Henry had misjudged his timing and whilst in mid-air, on the journey from cup to lip, his ginger biscuit disintegrated all over his shirt and tie.

There was, undeniably, the smell of shit in the air: disinfectant, cheap soap and shit.

Danny’s nostrils dilated as she sat down opposite the girl. A woman from the social services sat next to the girl, a stern look on her face. Her nose twitched.

The girl slumped in the plastic chair, a sneer slashed across her face, contempt oozing from every pore in her body. The white zoot suit was far too large for her, made her look stupid and vulnerable.

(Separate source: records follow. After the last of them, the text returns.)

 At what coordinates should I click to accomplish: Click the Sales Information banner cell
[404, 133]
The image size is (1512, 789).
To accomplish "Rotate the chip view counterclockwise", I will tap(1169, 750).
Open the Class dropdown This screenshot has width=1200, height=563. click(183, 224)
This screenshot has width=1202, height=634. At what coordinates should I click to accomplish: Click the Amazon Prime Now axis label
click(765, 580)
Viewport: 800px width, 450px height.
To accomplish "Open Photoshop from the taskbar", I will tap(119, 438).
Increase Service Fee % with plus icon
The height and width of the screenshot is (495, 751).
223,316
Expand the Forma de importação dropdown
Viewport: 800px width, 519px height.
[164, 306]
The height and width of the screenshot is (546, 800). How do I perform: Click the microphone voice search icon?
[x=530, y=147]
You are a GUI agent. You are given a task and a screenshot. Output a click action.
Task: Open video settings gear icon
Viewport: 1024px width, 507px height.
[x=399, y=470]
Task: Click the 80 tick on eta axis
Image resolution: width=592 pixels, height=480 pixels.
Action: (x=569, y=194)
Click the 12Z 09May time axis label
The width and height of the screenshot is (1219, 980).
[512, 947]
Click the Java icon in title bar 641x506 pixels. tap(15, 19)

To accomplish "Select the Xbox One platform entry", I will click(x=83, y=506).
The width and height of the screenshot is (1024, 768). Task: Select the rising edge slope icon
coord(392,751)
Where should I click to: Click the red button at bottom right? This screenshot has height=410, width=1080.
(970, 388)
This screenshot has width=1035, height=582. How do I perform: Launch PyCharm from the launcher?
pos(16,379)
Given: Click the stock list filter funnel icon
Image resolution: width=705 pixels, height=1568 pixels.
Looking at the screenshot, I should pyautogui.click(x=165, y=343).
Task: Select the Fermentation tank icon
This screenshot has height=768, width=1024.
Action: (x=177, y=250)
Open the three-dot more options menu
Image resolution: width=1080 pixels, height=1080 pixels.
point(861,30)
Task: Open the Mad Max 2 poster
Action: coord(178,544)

She peered closely at the girl’s face and saw the redness around her nostrils and top lip, symptoms associated with glue-sniffing. Danny’s eyes looked into the girl’s which were wild, pupils still dilated. Danny speculated how far gone she was, whether it was recoverable or had her brain and vital organs been irreparably damaged by the fumes.

Danny pitied her. She made a note to get the police surgeon to check her out.